Nami memerintahkan Usha naik ke punggungnya, agar ia bisa membawa gadis kecil itu ke arah Sati sembari mengangkut beberapa batuan persegi. Usha dan Sati segera bergabung, bekerja sesuai perintah Nami.
Nami menuju tempat pengerjaan Usha, melihat gadis kecil itu belum menyelesaikan beberapa ukiran. Polanya telah terlihat, tinggal diketuk. Dipahat. Dikerik. Dihaluskan. Nami berlutut, berusaha mengerjakan cepat beberapa batuan.
"Nistalittt!" teriak pasukan Gangika. "Bebatuan di kolam pemandian habis. Segera angkut yang baru dari perbukitan!"
"Ya, sebentar!" Nami berteriak, mempercepat jemarinya mengukir bebatuan.
"Kalau kau bilang 'sebentar' , aku akan menghukummu bekerja hingga larut malam!" teriak seorang prajurit.
Nami terkesiap. Ya, ia telah salah ucap.
"Siap, Tuanku!" Nami memperbaiki sikap.
"Segera ambil batu di perbukitan!"
❄️💫❄️
Matahari condong, meluncur cepat ke bilik barat. Langit remang dengan beberapa titik cahaya bintang mulai terlihat. Walau di tengah hamparan padang dan sungai luas, langit jernih masih terlihat memendarkan sisa cahaya mentari.
Sebagian Nistalit masih harus bekerja. Nami harus menyingkir sesaat ke tepian sungai. Hulubalang Sin memintanya beserta sejumlah Nistalit terpilih untuk berlatih usai matahari benar-benar tergelincir hingga tengah malam. Jeda yang digunakannya untuk meminum air sungai sebanyak-banyaknya, sembari membuka bebatan kain di kedua lengan.
Ada banyak luka gores di situ.
Dimulai dari siku hingga wilayah lengan bagian dalam dan pergelangan. Kedua telapak tangannya telah dipenuhi berbagai macam tanda : luka lecet, luka gesek, luka iris, luka sayat. Permukaan tajam kapak, pengungkit atau pisau tak sengaja menimpa permukaan kulit. Satu luka belum mengering, luka yang lain telah hadir. Ia mengunyah beberapa dedaunan, mengoleskannya ke luka.

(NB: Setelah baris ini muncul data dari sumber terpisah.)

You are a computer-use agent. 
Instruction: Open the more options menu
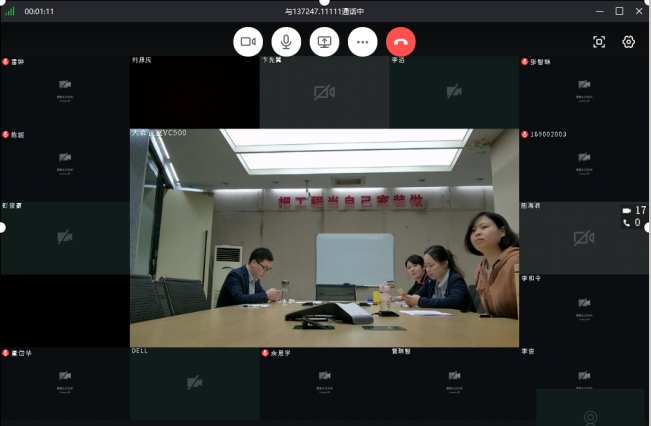[362, 41]
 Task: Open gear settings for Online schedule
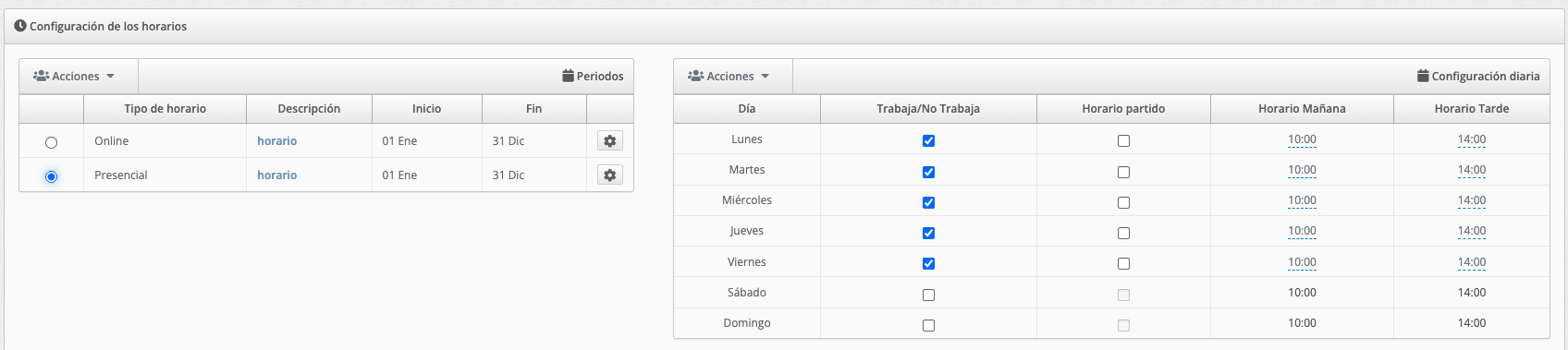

Sembari menyandarkan punggung dan kepalanya yang lelah ke pepohonan. Biarkan lukanya dalam baluran getah daun terkena dingin alunan angin.
Ia memejamkan mata, menghalau penat yang sangat meski mencoba terjaga.
Angin berdesir, menerbangkan dedaunan. Ia terlelap sesaat, tanpa sadar. Gerakan angin yang nyaris tak terlihat menerbangkan debu-debu kehijauan, melapisi luka-luka di tangan Nami.